A novela alegórica História do Predestinado Peregrino e seu irmão Precito, do mesmo Alexandre de Gusmão,
publicada em Évora em 1685, é uma parábola destinada a evidenciar a importância da educação, no que diz
respeito à escolha do projeto de vida individual (Silva e Massimi, 1997). De fato, Predestinado e Precito são
dois irmãos, cada um deles escolhendo o próprio caminho, um em direção do Bem (simbolizado de forma
alegórica pela cidade de Jerusalém), outro para o Mal (a cidade de Babilônia). A determinação do rumo a
seguir e da meta a ser alcançada depende da "companhia" escolhida (Predestinado escolheu por esposa a
razão; Precito a própria vontade) mas também da Escola (o primeiro freqüentou a "Escola da Verdade" e o
segundo a "Escola da Mentira"). O tema da existência humana como "peregrinação", herança medieval que,
como veremos no próximo capítulo, é amplamente retomada pelo Barroco luso-brasileiro, expressa a
concepção dinâmica do ser humano, que caracteriza a pedagogia de Gusmão: inserido na história e
influenciado pelas circunstâncias, o homem é um ser em movimento. Sua personalidade é construída por
escolhas de tipo ético, continuamente realizadas ao longo do tempo (nas várias fases do "percurso"): nesse
sentido, a psicologia jesuítica nunca independe da moral.
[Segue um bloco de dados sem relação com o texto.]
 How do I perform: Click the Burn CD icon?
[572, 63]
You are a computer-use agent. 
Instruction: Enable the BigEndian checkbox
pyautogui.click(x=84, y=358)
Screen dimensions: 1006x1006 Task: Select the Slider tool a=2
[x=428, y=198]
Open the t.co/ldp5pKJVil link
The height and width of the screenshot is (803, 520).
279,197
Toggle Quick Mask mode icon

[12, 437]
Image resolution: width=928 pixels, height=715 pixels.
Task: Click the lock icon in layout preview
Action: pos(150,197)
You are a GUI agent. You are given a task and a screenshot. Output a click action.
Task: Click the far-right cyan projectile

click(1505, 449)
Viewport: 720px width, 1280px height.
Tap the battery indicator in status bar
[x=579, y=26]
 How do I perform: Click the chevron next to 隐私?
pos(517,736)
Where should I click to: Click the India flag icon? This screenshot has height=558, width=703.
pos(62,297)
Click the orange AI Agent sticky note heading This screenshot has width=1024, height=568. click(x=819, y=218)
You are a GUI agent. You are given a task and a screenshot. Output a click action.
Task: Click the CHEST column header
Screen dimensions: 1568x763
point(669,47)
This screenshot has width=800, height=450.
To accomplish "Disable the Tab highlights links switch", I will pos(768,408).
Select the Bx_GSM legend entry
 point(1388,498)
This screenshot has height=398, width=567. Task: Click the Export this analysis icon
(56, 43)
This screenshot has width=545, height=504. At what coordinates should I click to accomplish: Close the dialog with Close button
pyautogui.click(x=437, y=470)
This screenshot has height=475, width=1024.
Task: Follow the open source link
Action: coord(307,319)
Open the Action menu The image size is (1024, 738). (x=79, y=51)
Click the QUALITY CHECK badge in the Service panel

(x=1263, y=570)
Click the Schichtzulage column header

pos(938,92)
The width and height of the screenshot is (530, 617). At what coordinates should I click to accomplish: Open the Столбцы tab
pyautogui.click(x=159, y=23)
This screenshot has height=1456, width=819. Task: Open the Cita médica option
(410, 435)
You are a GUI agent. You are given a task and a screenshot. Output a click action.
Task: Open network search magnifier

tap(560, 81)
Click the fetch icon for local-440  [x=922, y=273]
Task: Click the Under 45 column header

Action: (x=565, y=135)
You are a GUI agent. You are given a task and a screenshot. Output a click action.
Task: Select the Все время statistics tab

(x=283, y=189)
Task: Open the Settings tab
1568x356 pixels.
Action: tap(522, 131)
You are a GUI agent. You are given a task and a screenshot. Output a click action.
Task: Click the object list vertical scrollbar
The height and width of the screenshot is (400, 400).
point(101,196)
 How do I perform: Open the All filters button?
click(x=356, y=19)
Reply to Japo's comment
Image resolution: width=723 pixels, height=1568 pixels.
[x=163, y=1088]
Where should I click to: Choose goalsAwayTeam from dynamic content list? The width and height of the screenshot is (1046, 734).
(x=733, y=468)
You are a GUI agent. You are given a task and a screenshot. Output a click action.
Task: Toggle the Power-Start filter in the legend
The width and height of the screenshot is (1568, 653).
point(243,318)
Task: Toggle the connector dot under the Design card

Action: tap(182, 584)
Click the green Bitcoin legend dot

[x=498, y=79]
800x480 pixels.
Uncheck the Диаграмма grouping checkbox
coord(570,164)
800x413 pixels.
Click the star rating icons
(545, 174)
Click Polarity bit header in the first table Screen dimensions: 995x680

É esta, de fato, a qualidade de sua matriz
aristotélico-tomista.

Desse modo, o ideal humanista do desenvolvimento como abertura às infinitas possibilidades do ser, e da
confiança na educação entendida como o processo através do qual estas possibilidades convergem na escolha
e na construção eficaz de um certa modalidade de ser homem, chegara ao Brasil pela influência da
Companhia de Jesus e de seus pedagogos. É assim que algumas décadas após a publicação do tratado de
Gusmão, Manoel de Andrade Figueiredo, natural do Espírito Santo e ex-aluno do Colégio da Companhia de
Jesus, caligrafo da Corte de Lisboa, escrevera em seu livro Nova escola para aprender a ler, escrever e contar
(1722), oferecido ao rei de Portugal Dom João V: "A boa doutrina emenda a má natureza" (p. 2).